Announcing the winners of the prestigious £1m award, which was established to celebrate the global impact of engineering on humanity, Lord Browne of Madingley, chairman of the Queen Elizabeth Prize for Engineering Foundation said: “We’ve awarded this prize to a set of people who’ve invented a system to enable us to know where we are, what time it is, and where we’re going. Everything in the modern world, from transportation to banking, agriculture, medicine, the smart phone in our pockets – all of it relies on this technology. They’ve rewritten, in a major way, the infrastructure of our world."
Developed though a US department of defence project which began life in 1973, GPS uses a constellation of at least 24 orbiting satellites, ground stations and receiving devices. Each satellite broadcasts a radio signal containing its location and the time from an on-board atomic clock. GPS receivers need signals from at least four satellites to determine their position, they measure the time delay in each signal to calculate the distance to each satellite, then use that information to pinpoint the receivers location on earth. Each satellite makes a near circular orbit around the globe twice a day, equally spaced around the equator, allowing users from virtually anywhere on Earth to access the system.
Receiving the award at the Royal Academy of Engineering in London, program director and so-called “father of GPS” Dr Bradford Parkinson said: “it’s a recognition not just of the four of us but of scores of engineers that actually made it possible. It’s a deep honour, I appreciate what you have done in recognising people who are virtually anonymous: engineers.
Parkinson added that despite the technology’s origins in the defence sector it was always envisaged that it would have a positive effect on the wider civilian world. “One of the most important things we had when the project started was a vision of world impact. Without that inspiration it would have been difficult for us to weather the storms of doing something for the first time,” he said.
He added that whilst he and his fellow pioneers couldn’t have foreseen the full impact of the technology, early applications envisaged by the team included car navigation systems, and air traffic control, two areas which have been fundamentally transformed by GPS.

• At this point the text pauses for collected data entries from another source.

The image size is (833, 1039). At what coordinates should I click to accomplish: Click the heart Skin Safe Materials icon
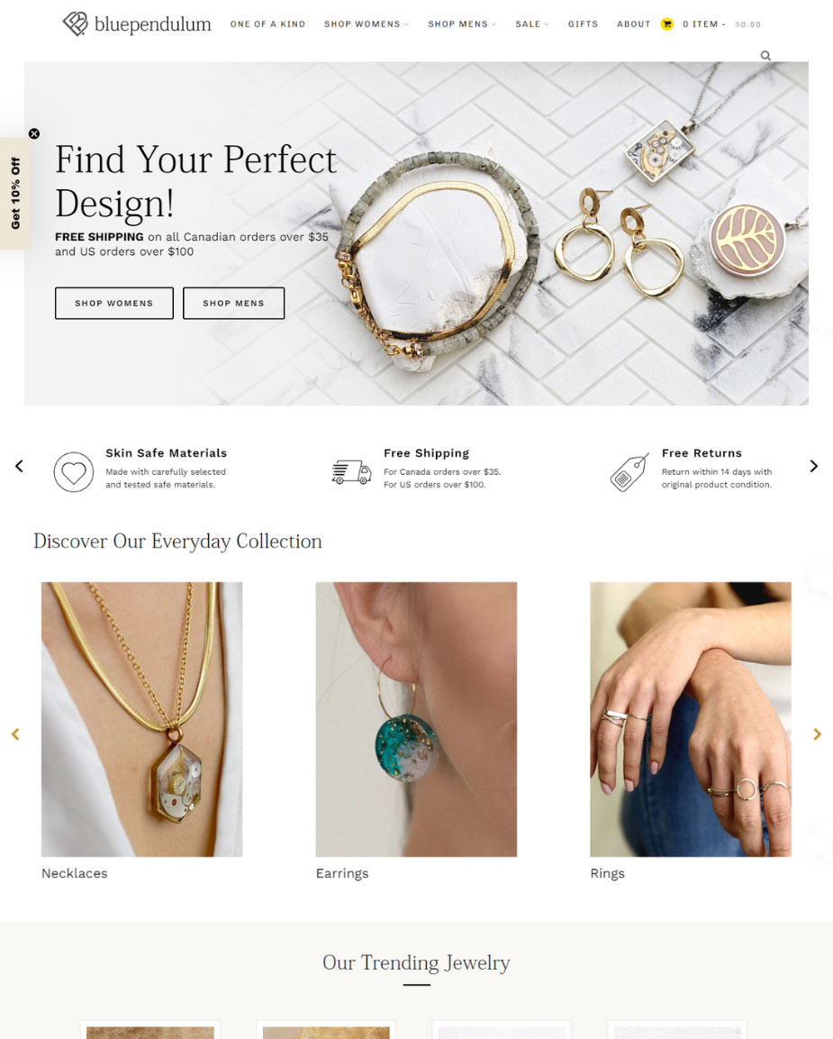click(x=74, y=472)
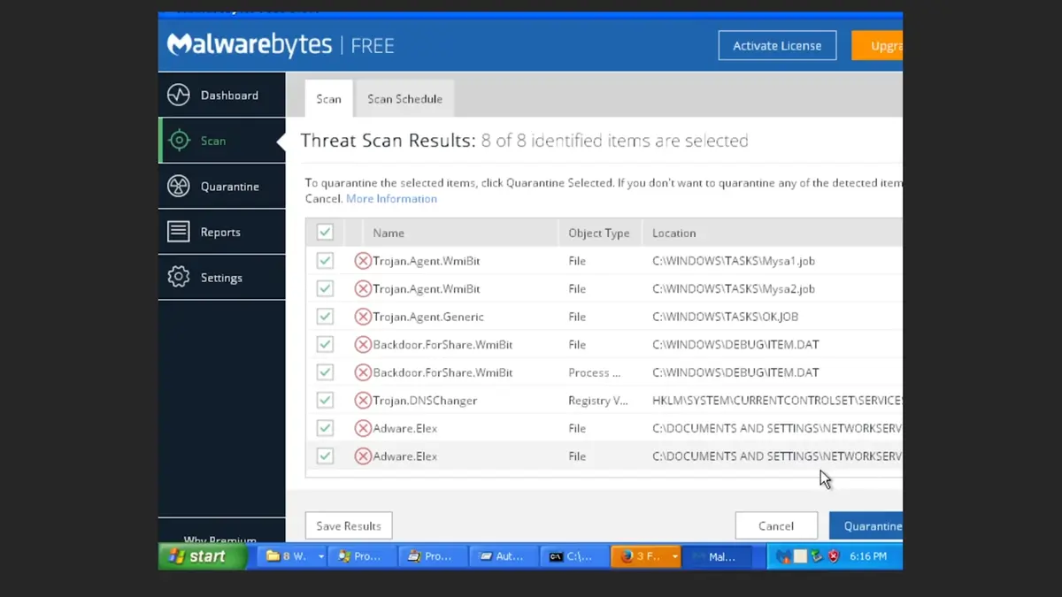Click the red threat icon beside Trojan.DNSChanger
This screenshot has height=597, width=1062.
click(363, 401)
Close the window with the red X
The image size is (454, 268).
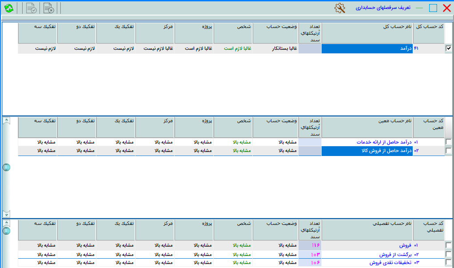(446, 8)
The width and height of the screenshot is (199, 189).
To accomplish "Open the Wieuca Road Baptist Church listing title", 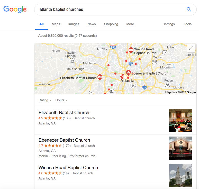I will 68,168.
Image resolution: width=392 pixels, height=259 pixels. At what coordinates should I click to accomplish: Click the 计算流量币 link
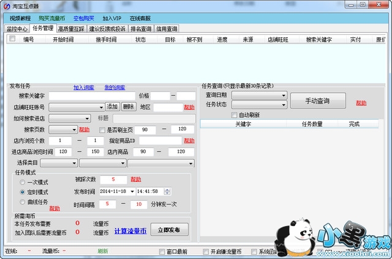130,231
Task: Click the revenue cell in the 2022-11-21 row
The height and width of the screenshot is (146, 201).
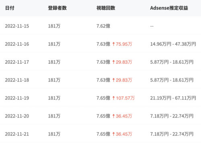Action: coord(172,134)
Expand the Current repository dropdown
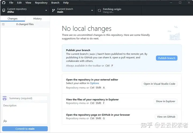The height and width of the screenshot is (133, 193). coord(46,10)
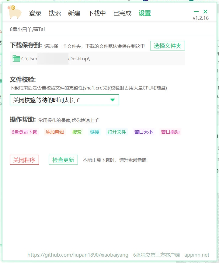Close the window with the X icon
The image size is (219, 263).
pyautogui.click(x=205, y=12)
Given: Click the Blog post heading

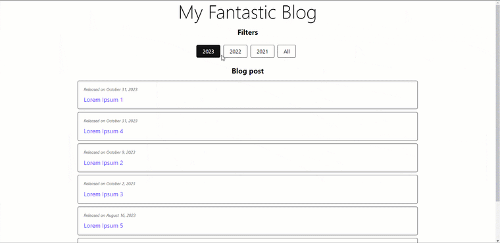Looking at the screenshot, I should (x=248, y=71).
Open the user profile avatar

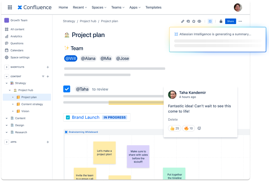coord(238,7)
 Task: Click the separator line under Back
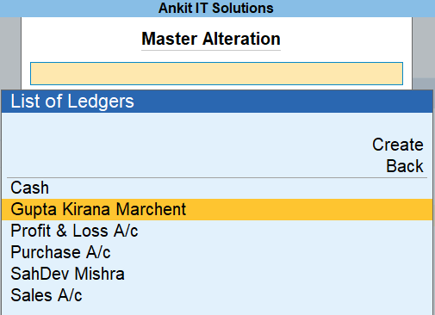tap(217, 177)
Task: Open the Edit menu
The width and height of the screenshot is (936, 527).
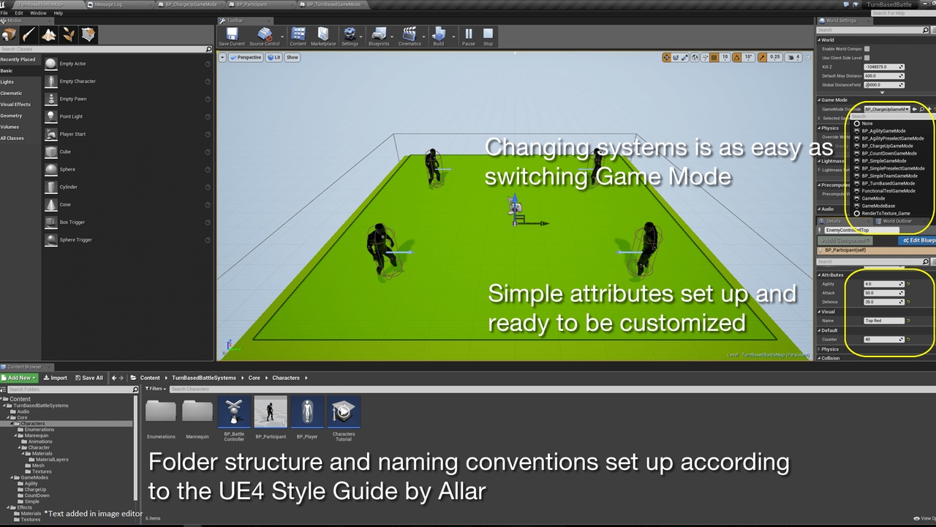Action: [x=19, y=13]
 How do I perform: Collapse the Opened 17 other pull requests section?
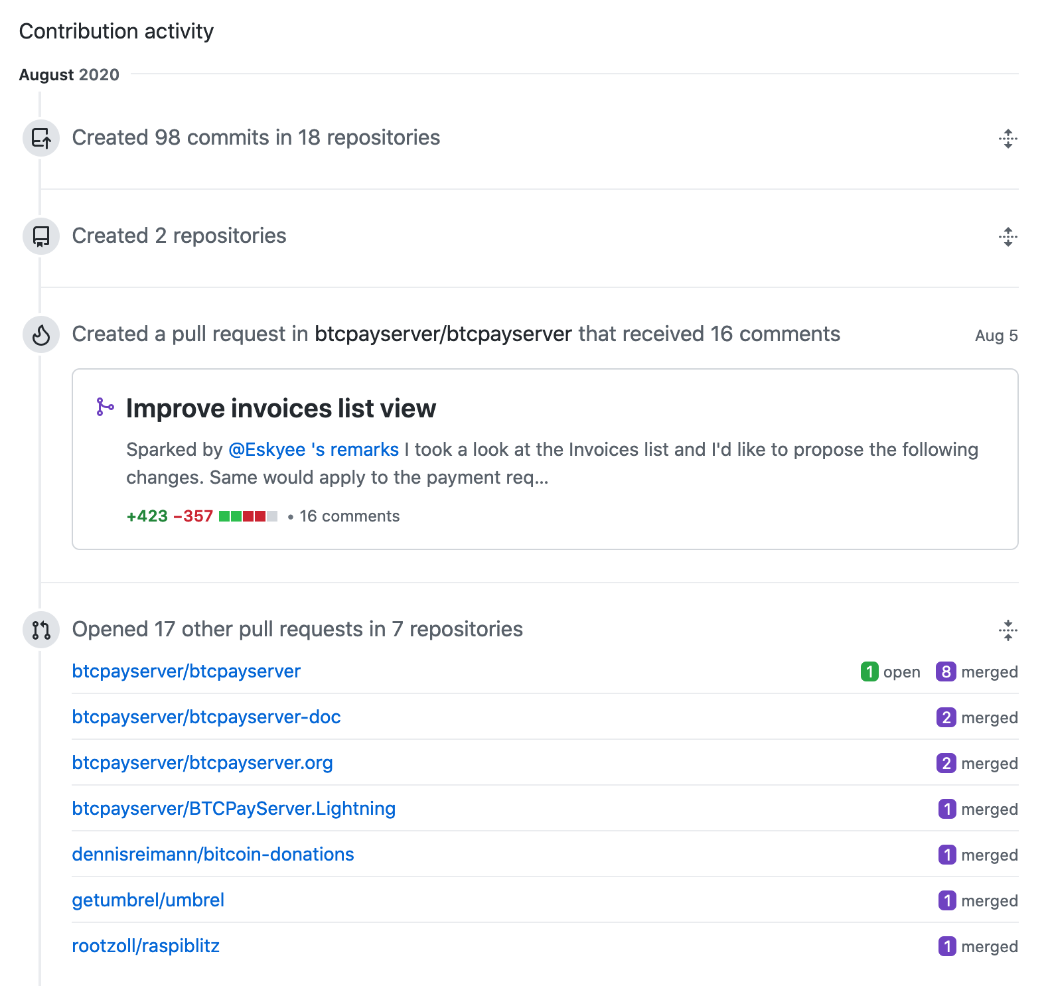pyautogui.click(x=1008, y=630)
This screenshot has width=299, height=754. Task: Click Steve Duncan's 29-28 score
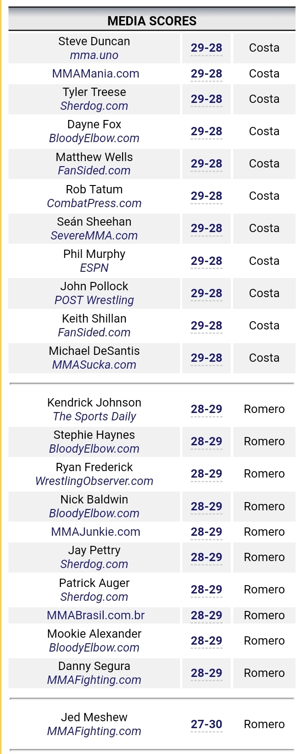coord(206,48)
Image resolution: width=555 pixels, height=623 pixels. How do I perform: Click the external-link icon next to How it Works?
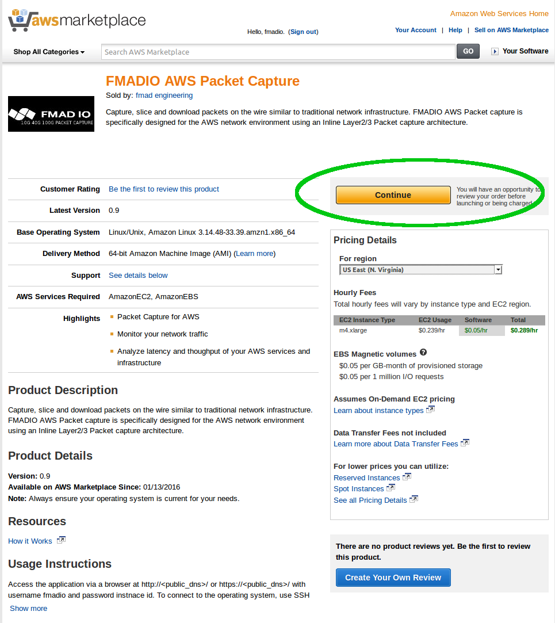(60, 540)
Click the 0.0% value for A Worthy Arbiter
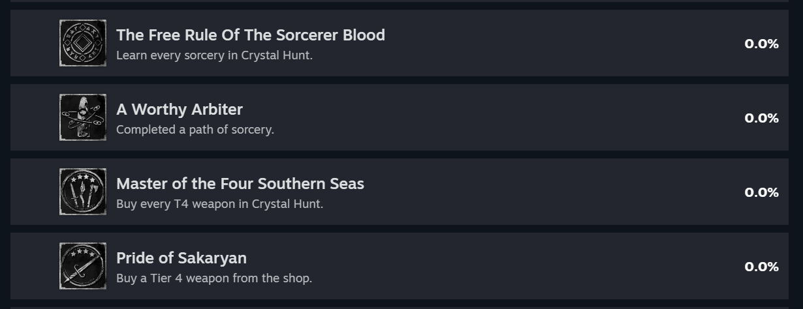Image resolution: width=803 pixels, height=309 pixels. click(761, 118)
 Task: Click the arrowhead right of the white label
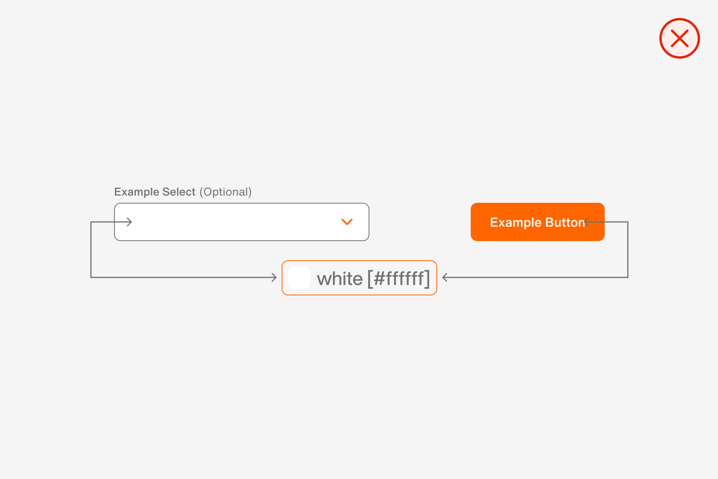pyautogui.click(x=445, y=277)
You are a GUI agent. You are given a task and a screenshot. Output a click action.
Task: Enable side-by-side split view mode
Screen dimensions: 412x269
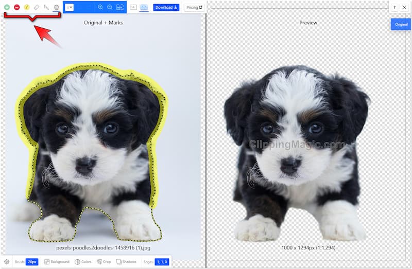(144, 7)
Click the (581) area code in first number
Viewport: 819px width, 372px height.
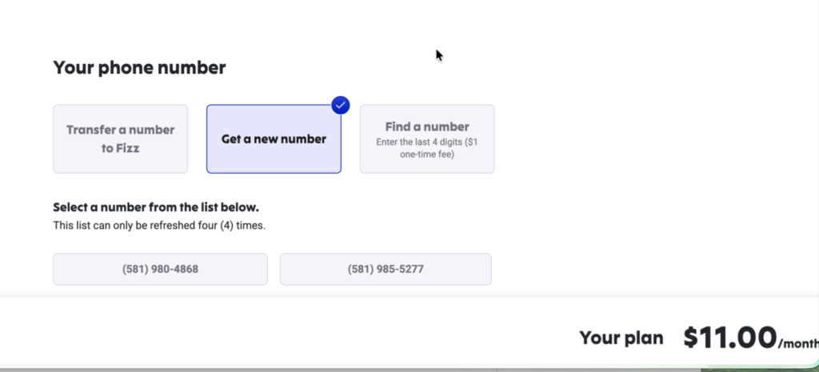(134, 269)
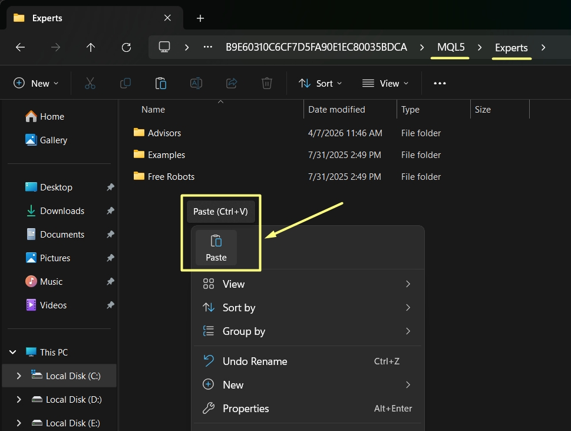
Task: Click the Copy icon in toolbar
Action: point(126,83)
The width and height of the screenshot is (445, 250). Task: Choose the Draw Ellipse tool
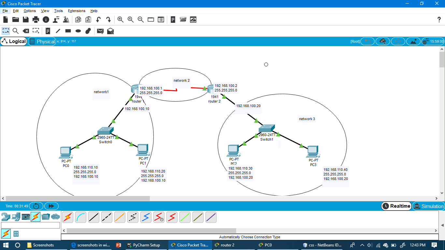[78, 31]
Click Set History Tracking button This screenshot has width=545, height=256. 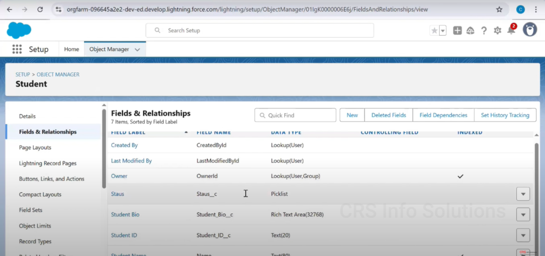tap(505, 115)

The three other members of the team were Hugo Freuhauf, who as chief engineer of Rockwell Industries led the development of the miniaturised atomic clocks that are at the heart of the GPS satellites; Richard Schwartz, program manager at Rockwell, who was the engineer charged with developing the satellites and Professor James Spilker, who designed the signal the satellites broadcast, as well as the first receiver to process the GPS satellite signals. In an intriguing example of reality following fiction, Spilker told The Engineer that his initial work was influenced by the ideas of science-fiction writer Arthur C Clarke, who famously predicted the use of satellites for communication back in 1945.
Commenting on this year's award Chair of the judging panel, Professor Sir Christopher Snowden hailed GPS - which benefits billions of people around the world every day - as an outstanding example of engineering's profound impact on society. “This is a particularly exciting project because it’s something that pulls together so many different technologies," he said, "if you’re looking for something that spans nearly every aspect of engineering and science you've got it here."